Pará lidera crescimento de feminicídios e expõe falhas na proteção às mulheres
- Luana Valente

- 24 de jul.
- 2 min de leitura
Estado registra aumento seis vezes maior que a média nacional, com descumprimento de medidas protetivas em alta e tentativas de feminicídio a cada dois dias

O Anuário Brasileiro de Segurança Pública 2026, divulgado nesta quinta-feira (23), trouxe dados alarmantes sobre a violência de gênero no país. Enquanto o Brasil registrou um crescimento de 4% nos casos de feminicídio entre 2024 e 2025, o Pará apresentou um aumento de 24,3%, seis vezes acima da média nacional. O dado coloca o estado na linha de frente de uma tragédia que se repete diariamente e evidencia a fragilidade das políticas de proteção às mulheres.
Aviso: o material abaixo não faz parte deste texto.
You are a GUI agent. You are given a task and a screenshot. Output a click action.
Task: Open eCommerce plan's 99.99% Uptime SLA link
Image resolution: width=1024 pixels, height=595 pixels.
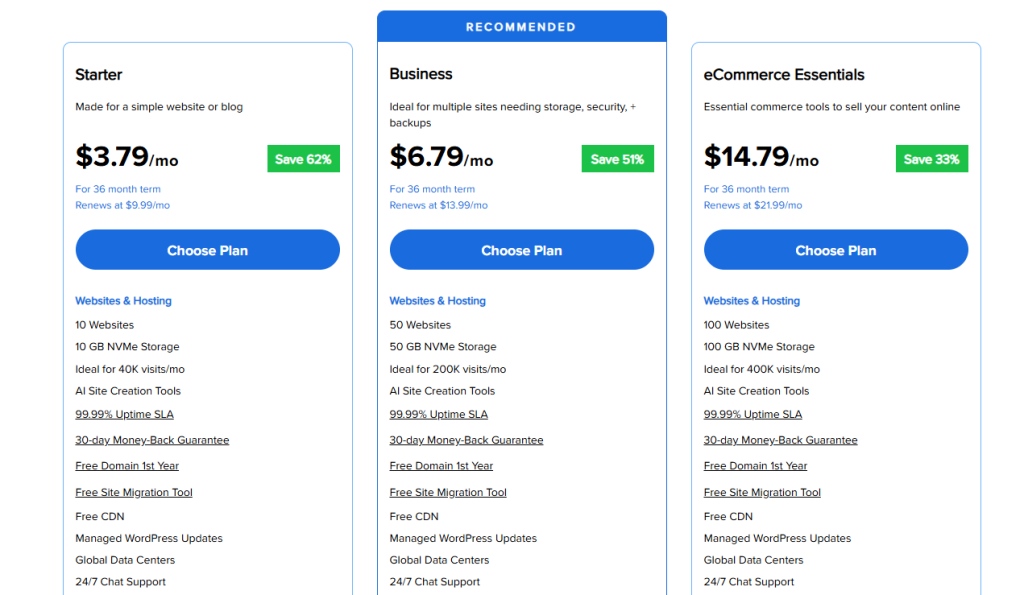click(752, 415)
Em 2025, no Pará, uma mulher foi assassinada a cada 5,6 dias simplesmente por ser mulher. O cenário se torna ainda mais cruel quando se observam as tentativas de feminicídio: foram 207 registros, o que equivale a uma tentativa a cada dois dias. Na prática, para cada feminicídio consumado houve mais de três tentativas, número superior ao índice nacional.
Outro dado que chama atenção é o descumprimento das medidas protetivas. No último ano, foram contabilizados 2.502 casos, um aumento de 28,7% em relação a 2024. Esse número revela a ineficácia do aparato de segurança em garantir que decisões judiciais sejam cumpridas e que as vítimas estejam de fato protegidas.
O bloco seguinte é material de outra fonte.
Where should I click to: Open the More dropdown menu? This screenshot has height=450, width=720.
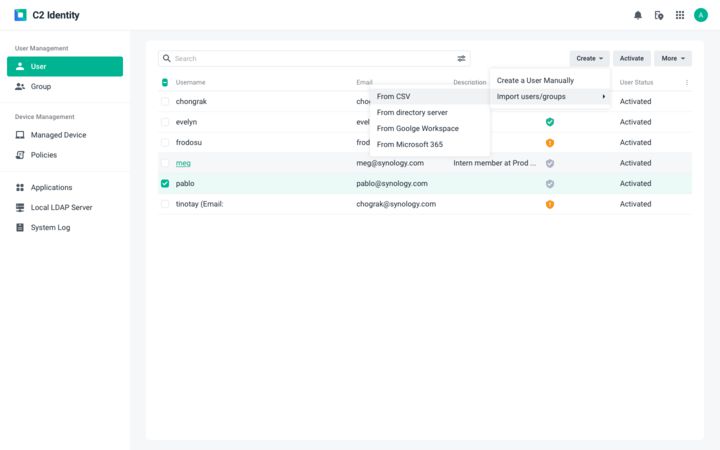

No panorama nacional, embora as mortes violentas intencionais tenham caído 8,2% no período, os feminicídios seguiram em trajetória de alta. Em 2025, 44,4% das mulheres assassinadas no Brasil foram mortas por razões de gênero, o maior percentual desde que o crime foi tipificado em 2015.
Especialistas apontam que o crescimento dos feminicídios está diretamente ligado à ausência de políticas públicas eficazes, à falta de estrutura de acolhimento e à subnotificação de ameaças anteriores. No Pará, os números mostram que a violência contra a mulher não é apenas um problema de segurança, mas um desafio estrutural que exige respostas urgentes.
O anuário escancara uma realidade dura: enquanto o país consegue reduzir homicídios em geral, o feminicídio segue como uma chaga aberta. No Pará, a cada semana, em média, uma mulher perde a vida por razões de gênero, e os dados reforçam que a violência contra a mulher continua sendo um dos maiores desafios da segurança pública brasileira.